Our Cumberland County Roots


Our Cumberland County ancestry begins with John Thompson, a Scotch-Irish Presbyterian immigrant, who arrived in what is now Newton township in the mid-1740's with two of his brothers, Thomas and William. John first took up land along the Green Spring, next to his neighbor Alexander Scroggs, who had arrived about the same time with his two brothers. Although we have no clear information about either of these families prior to their arrival in America, family legend holds that the Thompsons were from Letterkenny, Ireland while the Scroggs came from Scotland.

John married Jane Laughlin in 1745 and she gave birth to Jane, John, Anne, Elizabeth and Matthew. Jane died in 1754 and John married another Laughlin, this time Susanna. He and Susanna had a further six children: Susanna, William, Alexander, Margaret, Leacy, and Hugh. John died in 1777 and had by that time acquired a good deal of farmland, some of which he deeded to his son Matthew.

Matthew and several of his descendants, who stayed in the area for some time, are buried in the eastern portion of the Big Springs Presbyterian Church graveyard.

My line descends not from Matthew but from Alexander, who continued the farm and was active in the Big Springs Presbyterian Church. He and his wife, Sarah Scroggs, had nine children and one of these was Alexander Newton Thompson who eventually married Mary Blean. Mary was the grand-daughter of John Craig, a minister in the seceder Presbyterian Church who died almost immediately upon his arrival in Newville. Although the area is fairly small, there have been two Presbyterian churches in Newville since the mid-1700's.

In 1835 Alexander Newton and Mary left the Cumberland Valley in search of another place to live and settled in Smicksburg, in Indiana County, PA, where Alexander took up a trade. Five years later they decided to return to farming and went west to Whiteside County, IL. Some of Alexander's brothers, as well as his father and other friends, had already relocated to this part of Illinois a few years earlier. In 1845, after having worked his new farm for only a short while, Alexander died. Mary continued the farm for a few years, but finally gave up the struggle and sometime just prior to 1850 she returned to Cumberland with her sons. Sometime between then and 1858 she was living with a niece in Newville, in a house on Main Street.

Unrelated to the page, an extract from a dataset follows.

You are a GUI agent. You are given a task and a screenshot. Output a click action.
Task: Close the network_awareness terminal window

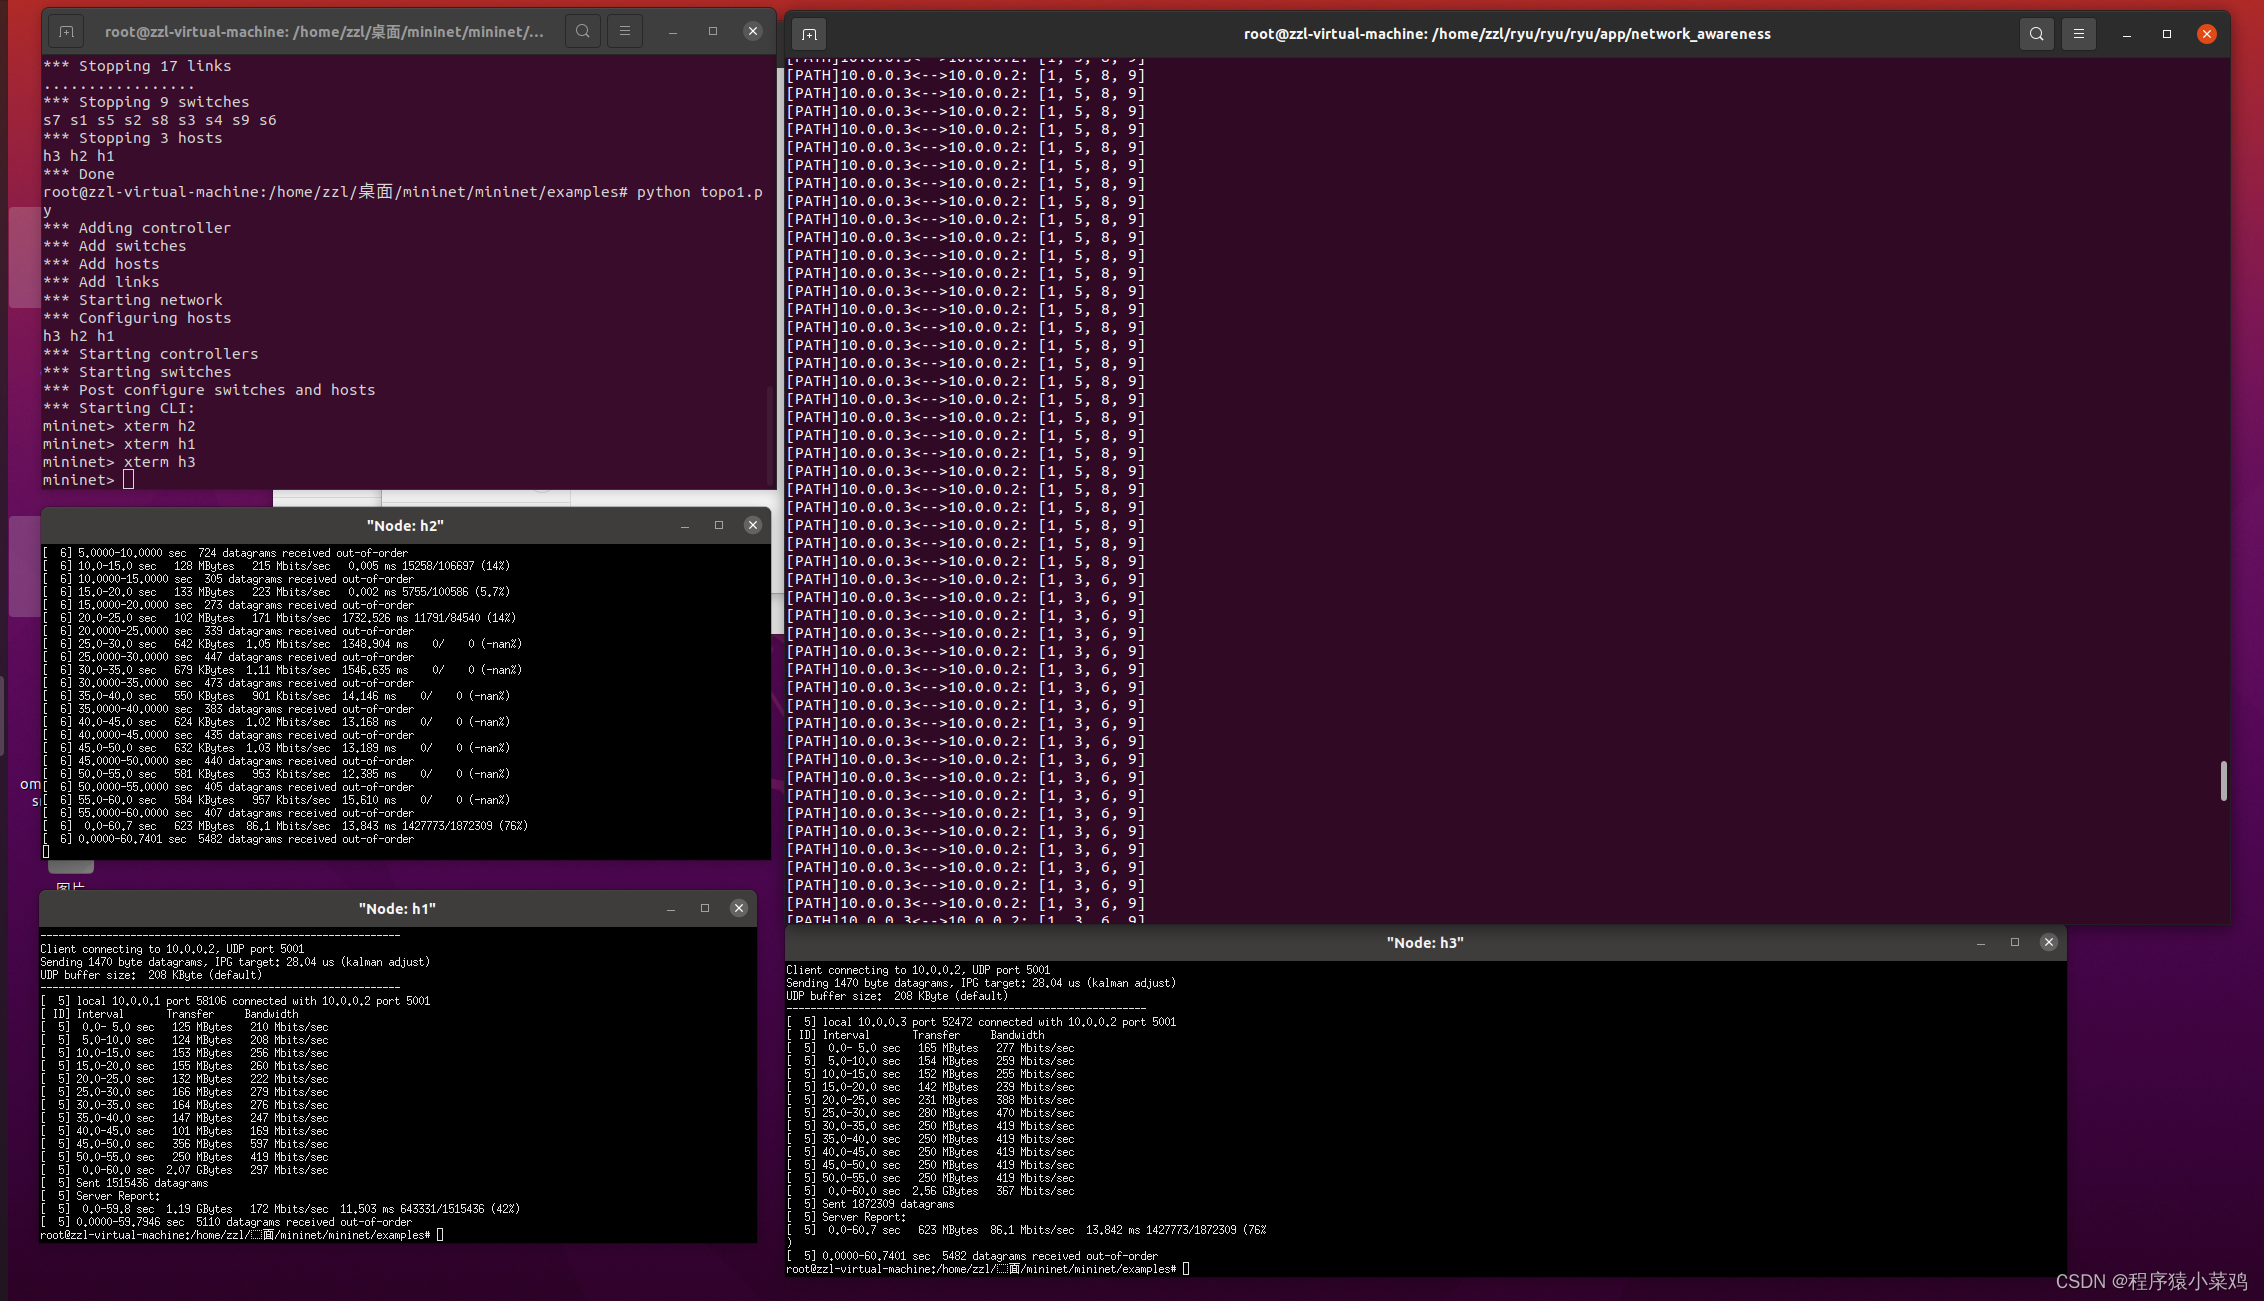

This house still stands today.

One of Alexander and Mary's sons, also Alexander, had by this time become a Presbyterian minister but the other sons, Robert, Joe, and John all stayed close to the land. In 1878 Robert and Joe left Newville, Robert taking up homesteaded land in Nebraska and Joe continuing his trade as a saddler. When Mary left Newville about 1885, to join her sons on the farm near Steele City, NE, she took with her my last remaining direct connection to Cumberland County.

I have done considerable research on these Thompsons, as well as on the Bleans and Scroggs. I am also a member of the Newville Historical Society but, unfortunately, live some distance away so am unable to spend any real quality time there. My wife and I travelled to Newville in 1996 and hope to do so again soon.